赵大玲笑道:“这个可以从长计议,再说也不是只有胭脂水粉才赚钱。其实咱们除了做胭脂水粉的生意,还可以开一间成衣铺子,女人的钱是最好赚的,除了胭脂水粉,大的花销还有衣裳和首饰。做首饰生意需要的银子多,对工匠的手艺也有诸多严苛的要求,相对来说成衣铺子要容易些,找几个好的裁缝和绣娘,就能做起来。‘云想衣裳花想容’,成衣铺子可以叫做‘云裳堂’。穿云裳堂的衣裙,用花容堂的胭脂,这样可以做成个系列,互为宣传。”
三小姐眼睛一亮,“‘云裳堂’做成衣?这我倒是没想过的,女子的衣服首饰没有嫌多的,这个若是做好了,自然有银子赚。”
赵大玲抻了抻身上的道袍,“还得麻烦你件事儿,回头让田氏从如今现成的成衣铺子给我还有我娘和我弟弟买两身衣服回来,自己穿也正好研究研究如今外面成衣的行市。”
三小姐挑眉笑道:“这有何难,城东的天衣坊是如今京城里最有名的成衣铺子,我让田氏按你们一家人的身量先置办两身,也省得你整日穿着道袍没个替换。”
回到一家人住的小院,友贵家的在给大柱子补裤子,在屁股蛋儿处和膝盖处各缝上一块补丁,藏蓝色的裤子,土褐色的补丁,简直丑爆。赵大玲过去按住友贵家的忙碌的手,“娘,这裤子都破成这样了,还补它做什么,再说柱子这半年长得快,裤子都吊脚了,扔了算了。”
友贵家的白了赵大玲一眼,“败家子,刚过了半天好日子就忘了自己姓什么了。好好的裤子补补就能再穿两年,扔了怪可惜的。”
赵大玲接着劝道:“我已经托人去外面给咱们一家人买新衣服了,以后您和柱子都不用再穿补丁衣服。再说,夫人不是让丫鬟拿来四少爷的衣服了吗,大人不愿穿旁人的衣服,小孩子可没那么多的忌讳,让柱子先将就穿四少爷的裤子就行了。”
“呦,这说的是什么话?”友贵家的不干了,“什么叫‘不愿穿旁人的衣服’?什么叫‘将就穿’?那可是主子的恩典,我都妥妥贴贴地收好了放进箱子里了,逢年过节拿出来看看,记挂着主子的好儿。”

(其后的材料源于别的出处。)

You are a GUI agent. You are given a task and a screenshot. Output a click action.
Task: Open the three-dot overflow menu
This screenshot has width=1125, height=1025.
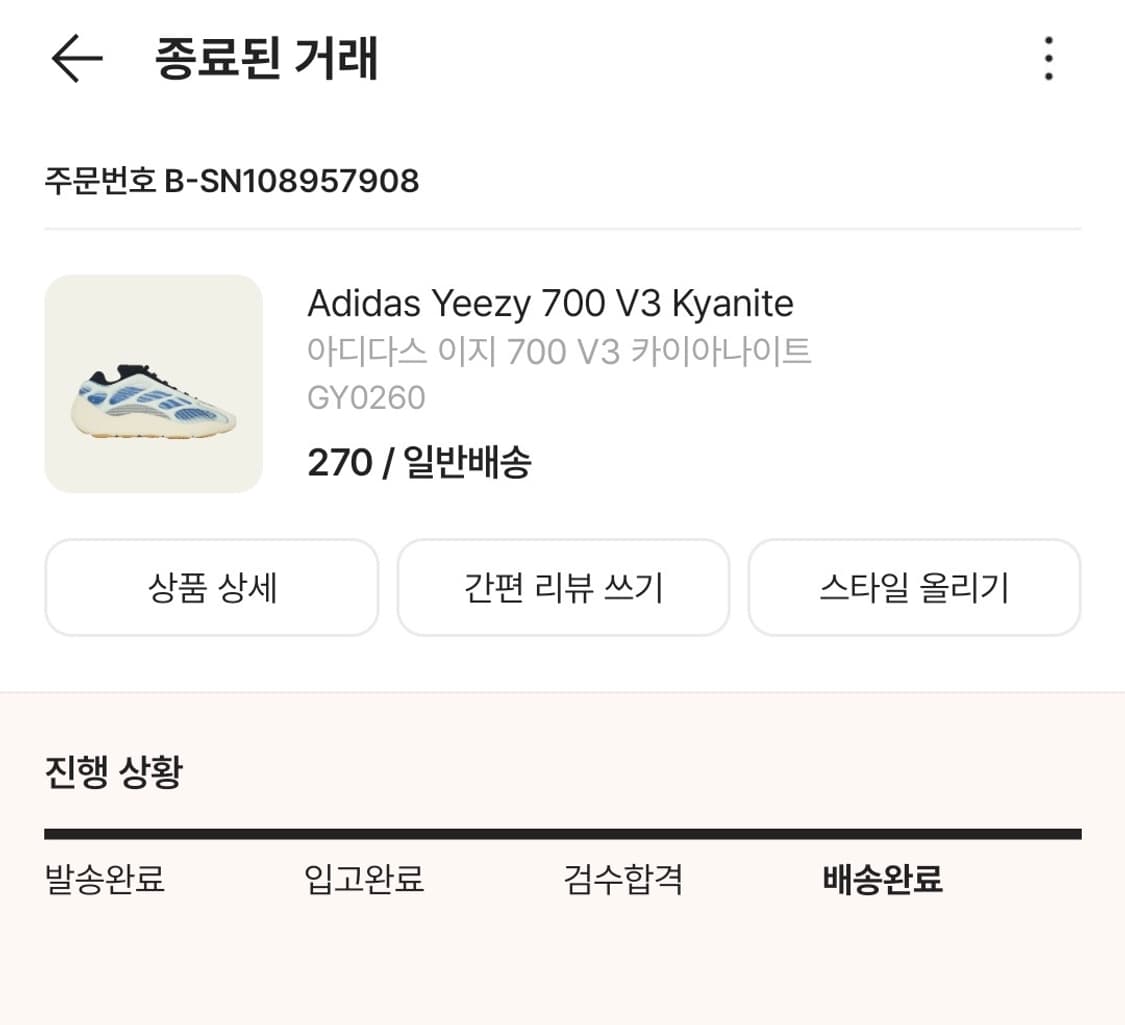pos(1047,59)
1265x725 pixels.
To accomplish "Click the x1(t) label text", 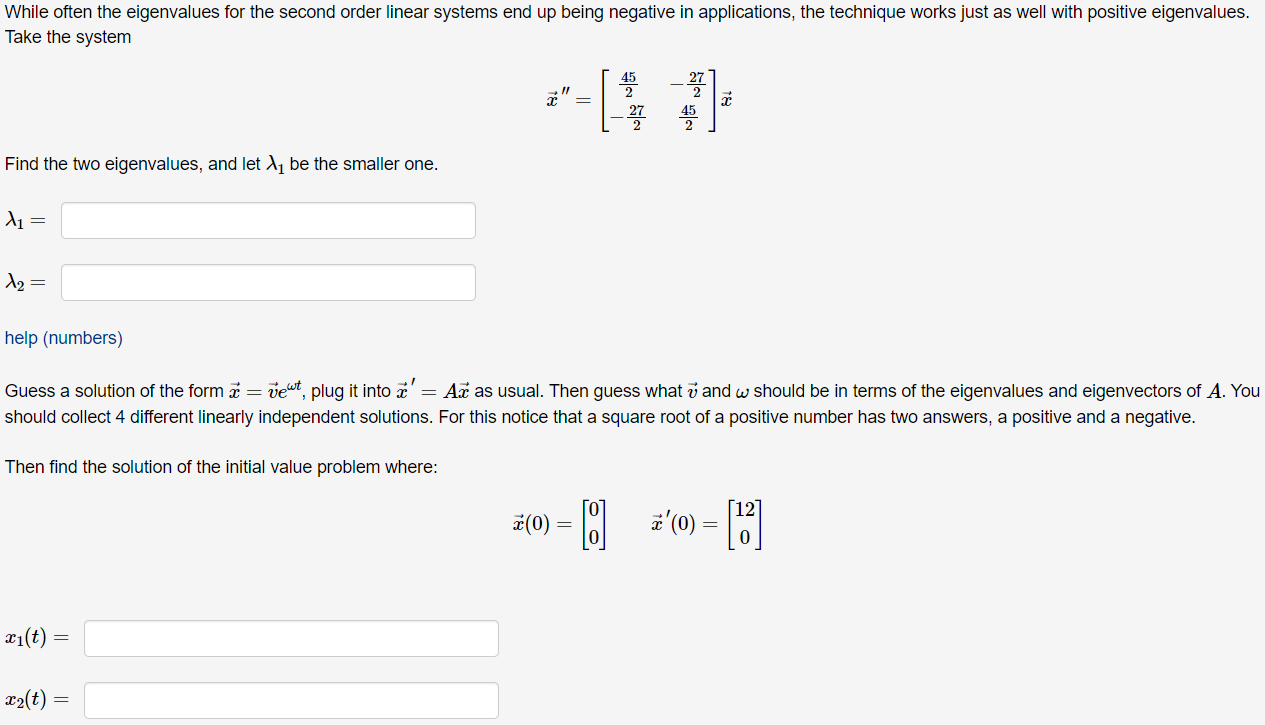I will point(35,637).
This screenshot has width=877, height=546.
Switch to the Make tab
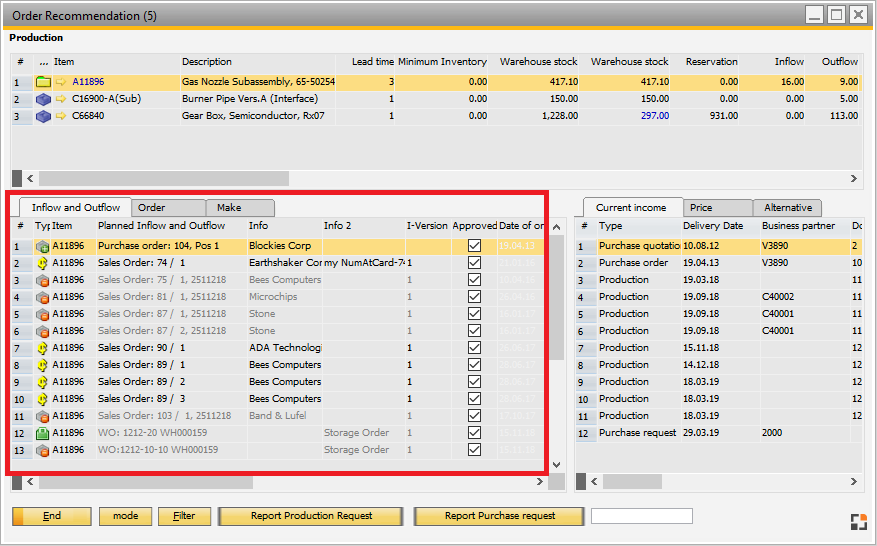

赵大玲有些无语,原来友贵家的不是嫌弃别人的旧衣服,而是觉得自己压根就不配穿主子的衣服。在穿越过来的最初时光,赵大玲还有意地去引导友贵家的平等自由的意识,后来也就放弃了。友贵家的在这样的社会中生活了四十多年,一些根深蒂固的观念是很难改变的。就像赵大玲自己,生活习惯好改,但是从骨子里来说,她仍是二十一世纪的现代女性。
赵大玲明白作为一个穿越的灵魂,自己没有资格高高在上地指责这个时代的人奴性十足,愚忠愚孝。友贵家的受尽剥削和压迫,却依旧心地单纯,知道感恩,是个善良而又知足的人。她抱了抱友贵家的肩膀,“娘,明天再补吧,晚上干活伤眼睛。”
友贵家的用针尖划划头皮,“你去歇着吧,我这儿很快就补完了。”她一边补裤子一边叹气道:“以前总是觉得一天的活儿干不完,做了早饭要忙活午饭,这午饭的锅碗瓢盆儿还没拾掇利索呢,又得琢磨晚饭吃什么。别处干活总有歇着的时候,偏偏咱们这个厨房歇不得,哪怕有个疼痛脑热也得咬牙该干什么干什么,这府里几十口子顿顿要张嘴吃饭,容不得你偷一点儿懒。可是今日一整天没活儿干,我却觉得要闲得长白毛了。晚饭的时候我出去在院子里溜溜,遇到彭嫂子她们几个,面儿上说得好听,实际上都是酸话,听得我心里别扭。以前还能找你李婶子打打牌,现在我也不敢去了,怕人家说我显摆,只能补补衣服打发时间。”
赵大玲也明白如今她们一家人在府里的地位很尴尬,表面上算是新晋主子,实际上还脱不了奴仆的身份。她也担心友贵家的虽然清闲了,但生活娱乐却少了,这样下去不利于身心健康,便向友贵家的提议道:“娘,明天你要是没事儿就绣些帕子,针脚细密些,我找人拿出去卖,卖了银子也好贴补家用。”
友贵家的眼睛一亮,“那敢情好,我年轻的时候在丫头中绣活也算是出类拔萃的,嫁给你爹后就一脑袋扎进厨房了,绣花的活计做得也少了。如今拾起来想来也不是什么太难的事儿。要是能卖几个钱,就攒起来给你兄弟娶媳妇儿。”